TASK BRIEF: Transcribe, exactly and without pictures, the lines below from the line with "This screenshot has height=954, width=429." to the line with "the letter 'G'", both ends included, and no others.

RECORDS TO PROCESS:

-------

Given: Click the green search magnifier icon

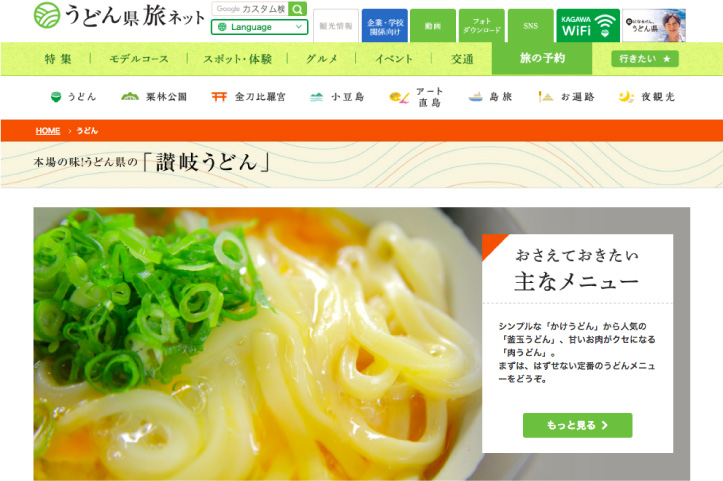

-------

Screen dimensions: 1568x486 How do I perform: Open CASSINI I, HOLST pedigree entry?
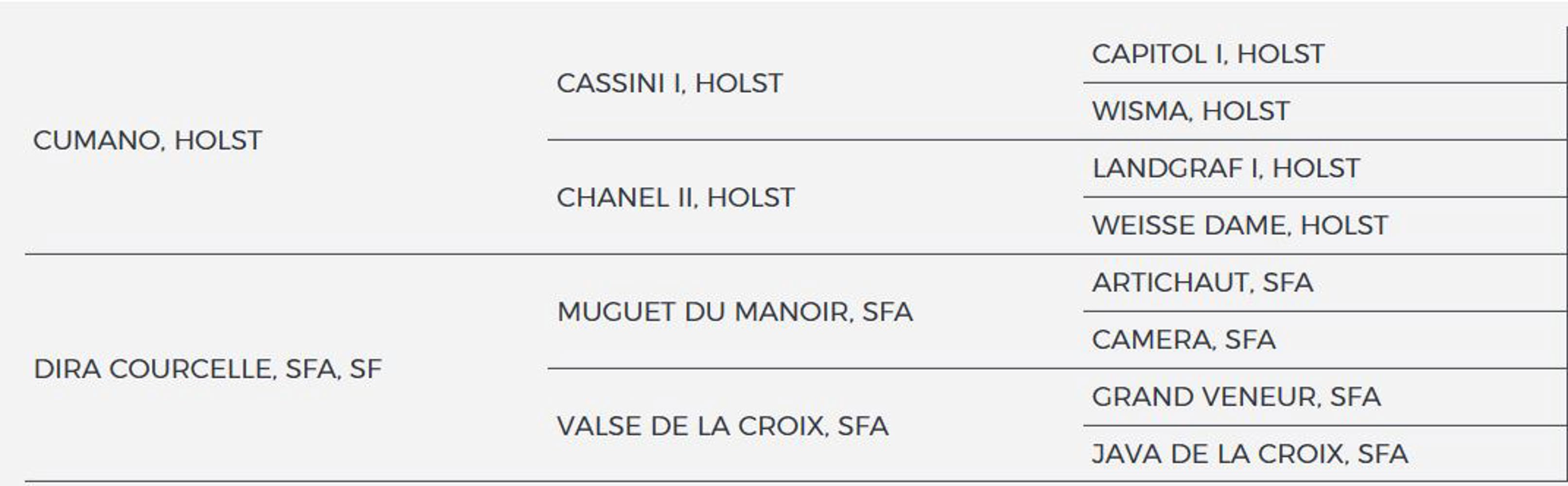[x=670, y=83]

-------

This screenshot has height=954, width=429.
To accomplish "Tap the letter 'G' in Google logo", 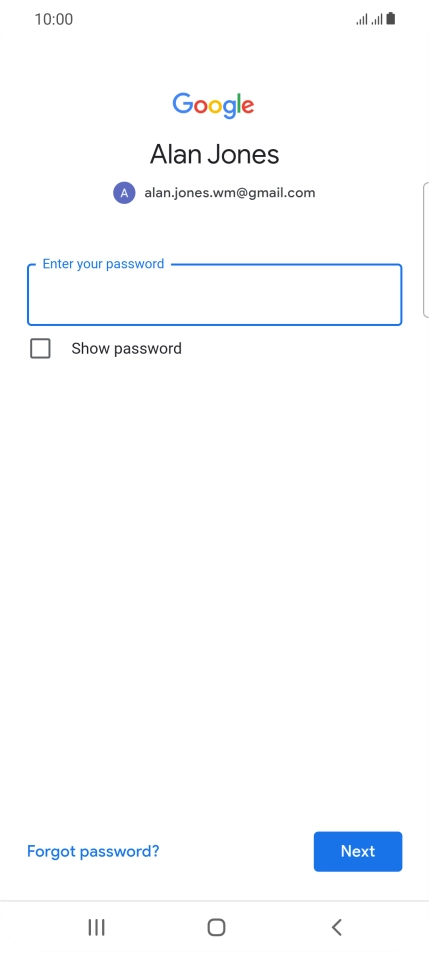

-------

SOLUTION TO THIS TASK:
This screenshot has height=954, width=429.
To accomplish "Tap the letter 'G' in Google logo", 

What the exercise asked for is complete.